Redressing the translation imbalance

- 0 comments

Redressing the translation imbalance

I’m not going to do an ultra long post, because if you’re a reader of this blog you already know how I feel about the imbalance between Anglophone authors, who get massively translated into other languages, and non-Anglophone authors, who have a much harder time making it into English print…

However, Benjamin Rosenbaum rightfully reminded me that I could do my part to redress this imbalance , and I would like to make the same offer he does (except in different languages). Cribbing from his blog post:

The offer:

Do you like my stuff? Have you read (or written) a short story in your own (or another) language which you think is a) totally awesome and b) very much of my sensibility? Does it have a snowball’s chance in hell of getting translated into English, and you don’t quite have the chops to get it right yourself? Is it under 7000 words, and previously published in a paying, prestigious, or otherwise gate-kept market in the source market (i.e., not slush)?

How about we collaborate?

If the source language is French, you can pretty much turn it over to me. If it’s Spanish, I can probably read it, but I’m going to need a bunch of help with understanding nuance. (if it’s Vietnamese, I’ll recognise some words but that’s about it 🙂 ) I’m willing to tackle other languages, too; but really, for anything other than French and possibly Spanish, you’ll need to prepare a basic, literal, raw translation into English. It doesn’t have to sing, it can be full of question marks and notes; or it can be almost done — really, your version — and all you need is a hand with English nuance and euphony.

I have to like the story, which means you might send me it and I might say “sorry, I can’t get into this one.”

You handle the rights on your end — contacting the author and making sure they’re cool with the idea. I’ll try and sell the translation in an English market. The original author gets half and we split the other half — or whatever else seems reasonable. Or if you already know a publisher, that’s cool too. (I would waive my cut only for a noncommercial project) Or we blog it, go indie, whatever you like.

Edited to Add: One interesting thing about trying to fight an injustice in a complex oppressive society is that complex oppressive societies are good at pitting groups against one another, so that by allying yourself with one you always have to be careful not to squash another (hello intersectionality!)

- - -

> PROMPT A: Why does the writer of the blog post on the translation imbalance say the post will not be an ultra long one? Answer in one to three sentences.
> PROMPT B: Copy out the stretch of the blog post on the translation imbalance from "I have to like" through "another (hello intersectionality!)".

> MATERIAL PROVIDED:
- - -

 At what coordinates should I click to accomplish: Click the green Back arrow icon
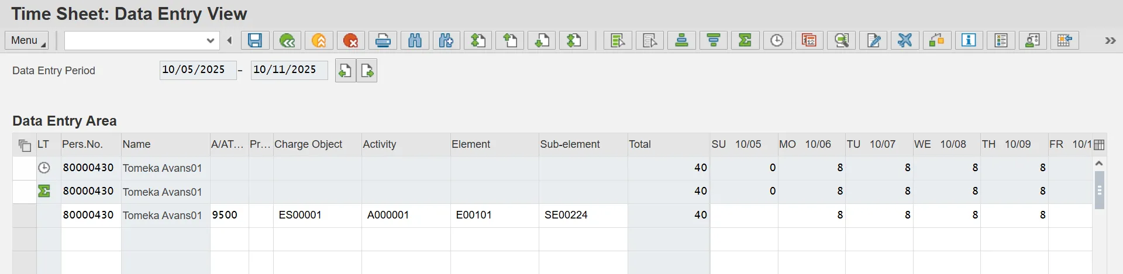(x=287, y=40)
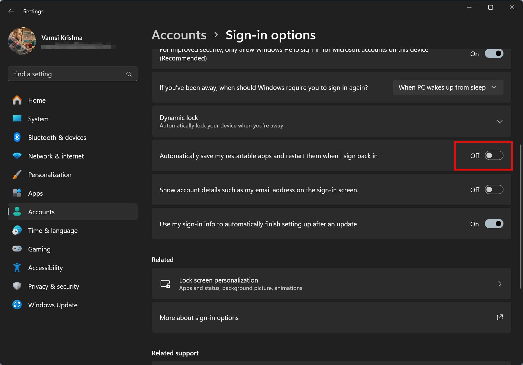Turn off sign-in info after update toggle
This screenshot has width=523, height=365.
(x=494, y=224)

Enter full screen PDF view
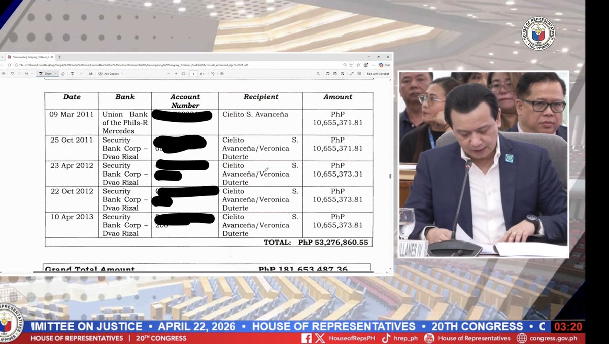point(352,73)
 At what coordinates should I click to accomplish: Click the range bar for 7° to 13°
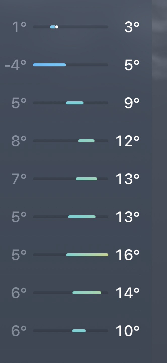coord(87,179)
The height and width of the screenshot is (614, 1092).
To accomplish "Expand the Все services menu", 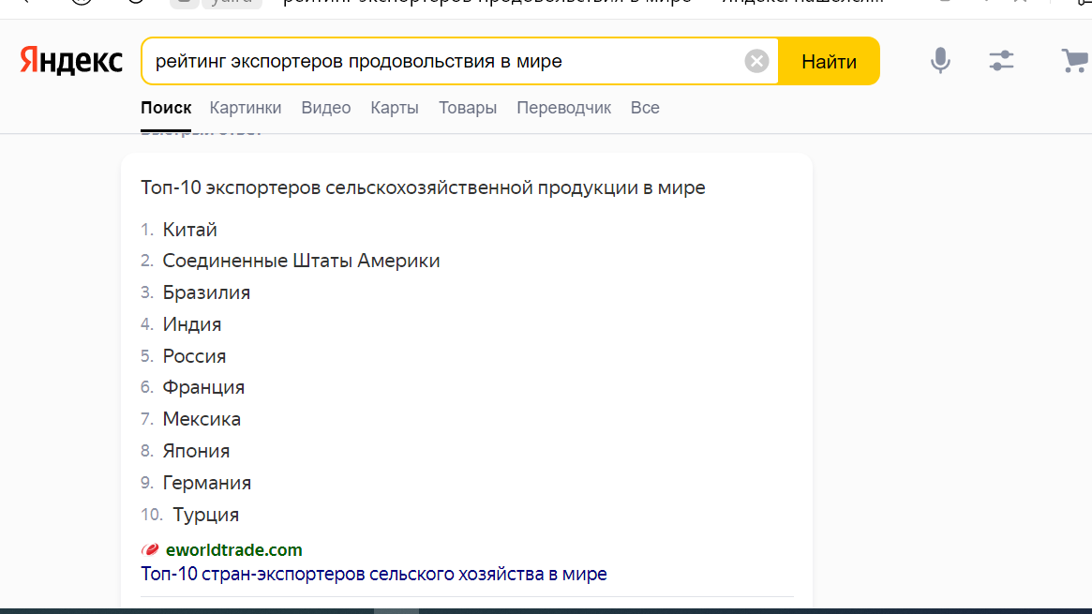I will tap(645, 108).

- - -

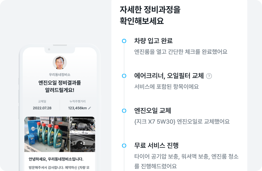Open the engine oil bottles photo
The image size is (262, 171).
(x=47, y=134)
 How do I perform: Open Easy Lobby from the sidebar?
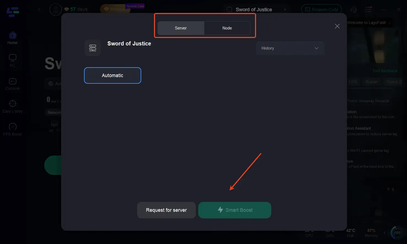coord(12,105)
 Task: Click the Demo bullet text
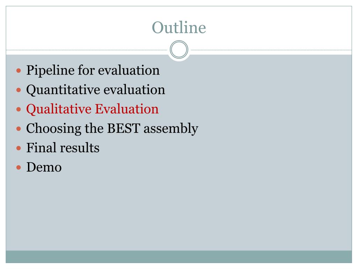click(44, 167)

- - -

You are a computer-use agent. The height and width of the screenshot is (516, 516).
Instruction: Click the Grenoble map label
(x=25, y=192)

- - -

> COMPLETE RESPONSE A: The writer keeps the post short because regular readers of the blog already know how the writer feels about the imbalance. Anglophone authors get massively translated into other languages, while non-Anglophone authors have a much harder time making it into English print.

> COMPLETE RESPONSE B:
I have to like the story, which means you might send me it and I might say “sorry, I can’t get into this one.”

You handle the rights on your end — contacting the author and making sure they’re cool with the idea. I’ll try and sell the translation in an English market. The original author gets half and we split the other half — or whatever else seems reasonable. Or if you already know a publisher, that’s cool too. (I would waive my cut only for a noncommercial project) Or we blog it, go indie, whatever you like.

Edited to Add: One interesting thing about trying to fight an injustice in a complex oppressive society is that complex oppressive societies are good at pitting groups against one another, so that by allying yourself with one you always have to be careful not to squash another (hello intersectionality!)